# Partners Value Split pfds - Yield



## agent99 (Sep 11, 2013)

Using PVS.PR.G as an example, the prospectus says:



> Holders of the Series 9 Preferred Shares will be entitled to receive quarterly fixed cumulative preferential dividends of $0.30625 per Series 9 Preferred Share. On an annualized basis, this would represent a yield on the offering price of the Series 9 Preferred Shares of 4.90%. Quarterly dividends on the Series 9 Preferred Shares will be paid by the Company on or about the 7th day of March, June, September and December in each year. Based on the anticipated closing date of November 26, 2018, the initial dividend (which covers the period from closing to February 28, 2019) is expected to be $0.3188 per Series 9 Preferred Share, and is expected to be paid on or about March 7, 2019 to holders of record on February 21, 2019.


BMOIL Quote for same pfd today:



> Last: 25.24
> Indicated Annual Dividend:	1.28 (~4x0.3188)
> Dividend Yield:	5.07


Partner Value Split website says:



> Class AA, Series 9	PVS.PR.G
> Issue price $25.00
> Annual Dividend $0.3063
> Dividend Yield 4.90%


I must be missing something. Why the discrepancy in dividend in prospectus and later ($0.3063/$0.3188). If yield is 4.9% at $25 issue price, shouldn't it be lower at $25.24?

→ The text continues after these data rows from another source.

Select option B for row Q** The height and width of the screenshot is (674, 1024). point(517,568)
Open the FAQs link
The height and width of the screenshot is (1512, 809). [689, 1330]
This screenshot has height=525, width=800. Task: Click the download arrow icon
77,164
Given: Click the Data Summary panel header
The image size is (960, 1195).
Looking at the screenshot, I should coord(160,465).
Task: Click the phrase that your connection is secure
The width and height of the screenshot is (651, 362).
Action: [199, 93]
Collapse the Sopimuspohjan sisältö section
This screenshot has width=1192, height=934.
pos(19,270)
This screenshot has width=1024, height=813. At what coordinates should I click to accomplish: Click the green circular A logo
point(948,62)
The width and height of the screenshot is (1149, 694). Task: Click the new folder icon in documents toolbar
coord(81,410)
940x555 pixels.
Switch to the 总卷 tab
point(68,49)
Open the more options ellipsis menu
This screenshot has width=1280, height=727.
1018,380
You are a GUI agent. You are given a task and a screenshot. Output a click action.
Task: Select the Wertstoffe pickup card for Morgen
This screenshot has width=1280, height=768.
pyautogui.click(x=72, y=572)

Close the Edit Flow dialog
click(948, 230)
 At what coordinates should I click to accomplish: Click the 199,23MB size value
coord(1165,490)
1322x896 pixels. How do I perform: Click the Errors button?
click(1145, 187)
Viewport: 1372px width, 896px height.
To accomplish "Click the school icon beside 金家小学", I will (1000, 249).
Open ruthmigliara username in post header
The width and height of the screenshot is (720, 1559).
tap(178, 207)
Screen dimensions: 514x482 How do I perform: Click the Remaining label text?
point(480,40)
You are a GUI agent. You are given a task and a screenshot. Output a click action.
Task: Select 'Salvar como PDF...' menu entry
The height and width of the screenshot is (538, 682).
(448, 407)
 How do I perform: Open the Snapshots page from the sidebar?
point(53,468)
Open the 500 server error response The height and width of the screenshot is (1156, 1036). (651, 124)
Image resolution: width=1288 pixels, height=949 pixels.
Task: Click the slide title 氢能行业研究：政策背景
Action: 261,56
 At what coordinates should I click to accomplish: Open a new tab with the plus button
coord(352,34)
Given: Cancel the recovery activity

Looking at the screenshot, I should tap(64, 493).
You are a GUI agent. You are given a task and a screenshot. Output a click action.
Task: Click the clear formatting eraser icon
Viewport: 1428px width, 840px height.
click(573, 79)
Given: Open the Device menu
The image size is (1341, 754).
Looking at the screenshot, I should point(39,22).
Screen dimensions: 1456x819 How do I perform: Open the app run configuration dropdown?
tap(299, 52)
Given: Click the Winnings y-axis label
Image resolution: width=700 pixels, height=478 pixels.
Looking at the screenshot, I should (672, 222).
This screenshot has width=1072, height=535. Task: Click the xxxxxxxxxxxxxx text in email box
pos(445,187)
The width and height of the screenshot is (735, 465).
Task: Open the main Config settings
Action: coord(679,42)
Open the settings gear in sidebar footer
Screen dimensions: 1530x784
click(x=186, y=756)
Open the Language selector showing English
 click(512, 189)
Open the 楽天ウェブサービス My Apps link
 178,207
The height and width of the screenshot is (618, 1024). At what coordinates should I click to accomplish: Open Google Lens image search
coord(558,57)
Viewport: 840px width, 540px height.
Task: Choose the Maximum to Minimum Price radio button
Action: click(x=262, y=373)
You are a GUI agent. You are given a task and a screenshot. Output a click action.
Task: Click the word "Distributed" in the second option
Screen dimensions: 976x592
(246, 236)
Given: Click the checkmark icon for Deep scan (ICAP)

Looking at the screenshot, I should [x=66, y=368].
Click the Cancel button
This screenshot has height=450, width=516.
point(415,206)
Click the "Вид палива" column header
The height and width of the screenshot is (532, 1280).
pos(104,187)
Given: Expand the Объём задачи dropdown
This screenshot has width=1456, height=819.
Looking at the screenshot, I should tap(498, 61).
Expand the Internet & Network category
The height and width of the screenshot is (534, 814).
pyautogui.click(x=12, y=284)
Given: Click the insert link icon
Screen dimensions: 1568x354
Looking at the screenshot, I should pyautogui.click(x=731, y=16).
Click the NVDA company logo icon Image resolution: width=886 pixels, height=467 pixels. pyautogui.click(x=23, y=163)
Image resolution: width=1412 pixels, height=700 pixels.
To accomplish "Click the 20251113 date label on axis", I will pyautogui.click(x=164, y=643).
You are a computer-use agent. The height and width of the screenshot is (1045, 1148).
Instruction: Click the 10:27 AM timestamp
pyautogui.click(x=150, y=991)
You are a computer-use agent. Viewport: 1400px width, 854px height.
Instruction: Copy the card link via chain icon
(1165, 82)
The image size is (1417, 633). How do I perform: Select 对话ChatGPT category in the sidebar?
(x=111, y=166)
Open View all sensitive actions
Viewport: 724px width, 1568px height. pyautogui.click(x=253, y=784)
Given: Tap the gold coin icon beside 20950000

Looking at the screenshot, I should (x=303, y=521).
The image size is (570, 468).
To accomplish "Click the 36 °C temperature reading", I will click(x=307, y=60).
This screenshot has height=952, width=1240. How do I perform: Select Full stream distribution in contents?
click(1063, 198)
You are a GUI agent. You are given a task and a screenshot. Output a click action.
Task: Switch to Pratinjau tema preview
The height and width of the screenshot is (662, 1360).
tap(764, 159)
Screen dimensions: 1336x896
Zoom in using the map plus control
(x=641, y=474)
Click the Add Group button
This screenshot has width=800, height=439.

Perhaps the initial dividend was for more than 3 months, and BMOIL are wrongly projecting that as the future dividend? If so, quite misleading.


----------



## fireseeker (Jul 24, 2017)

agent99 said:


> Perhaps the initial dividend was for more than 3 months, and BMOIL are wrongly projecting that as the future dividend? If so, quite misleading.


I think you've hit the nail on the head: BMOIL's computers simply predict that the last dividend will continue into the future. No human at BMOIL has actually read the prospectus, obviously. 
The prospectus does distinguish that the larger amount is for the "initial" dividend. It does look like the initial period is a few days longer than the standard three months.


----------